[THE PROBLEM]
Copy out every line in the records below that contains the word "action".

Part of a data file
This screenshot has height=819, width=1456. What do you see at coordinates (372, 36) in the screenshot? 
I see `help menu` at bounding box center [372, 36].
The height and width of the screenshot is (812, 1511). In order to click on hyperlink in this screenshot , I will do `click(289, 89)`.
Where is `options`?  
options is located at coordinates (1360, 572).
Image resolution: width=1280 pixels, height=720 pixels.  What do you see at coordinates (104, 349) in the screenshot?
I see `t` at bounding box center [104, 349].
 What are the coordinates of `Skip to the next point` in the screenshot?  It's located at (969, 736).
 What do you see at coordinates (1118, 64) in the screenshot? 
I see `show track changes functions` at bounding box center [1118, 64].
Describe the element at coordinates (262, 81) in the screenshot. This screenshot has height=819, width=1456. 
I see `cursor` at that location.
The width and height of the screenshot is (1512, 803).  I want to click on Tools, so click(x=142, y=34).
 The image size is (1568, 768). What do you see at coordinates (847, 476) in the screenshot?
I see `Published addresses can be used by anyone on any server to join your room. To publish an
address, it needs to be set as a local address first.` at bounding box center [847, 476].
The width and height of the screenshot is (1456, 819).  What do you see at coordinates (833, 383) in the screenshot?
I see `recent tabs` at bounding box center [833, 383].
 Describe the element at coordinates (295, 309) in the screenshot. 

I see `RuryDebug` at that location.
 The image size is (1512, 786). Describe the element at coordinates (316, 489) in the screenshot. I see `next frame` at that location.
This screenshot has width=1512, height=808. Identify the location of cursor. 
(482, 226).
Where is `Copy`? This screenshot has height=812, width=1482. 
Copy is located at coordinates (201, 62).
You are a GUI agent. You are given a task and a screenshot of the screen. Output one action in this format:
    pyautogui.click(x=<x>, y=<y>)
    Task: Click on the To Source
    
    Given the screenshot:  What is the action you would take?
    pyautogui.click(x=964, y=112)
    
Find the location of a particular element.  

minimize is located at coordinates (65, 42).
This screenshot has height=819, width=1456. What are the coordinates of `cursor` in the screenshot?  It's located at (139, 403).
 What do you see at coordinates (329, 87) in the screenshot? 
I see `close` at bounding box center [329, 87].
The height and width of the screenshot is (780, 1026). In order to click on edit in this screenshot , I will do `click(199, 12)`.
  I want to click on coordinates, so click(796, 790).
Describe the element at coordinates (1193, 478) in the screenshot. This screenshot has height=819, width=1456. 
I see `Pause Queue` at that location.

[REPLY]
You are a GUI agent. You are given a task and a screenshot of the screen. Output one action in this format:
    Given the screenshot:  What is the action you would take?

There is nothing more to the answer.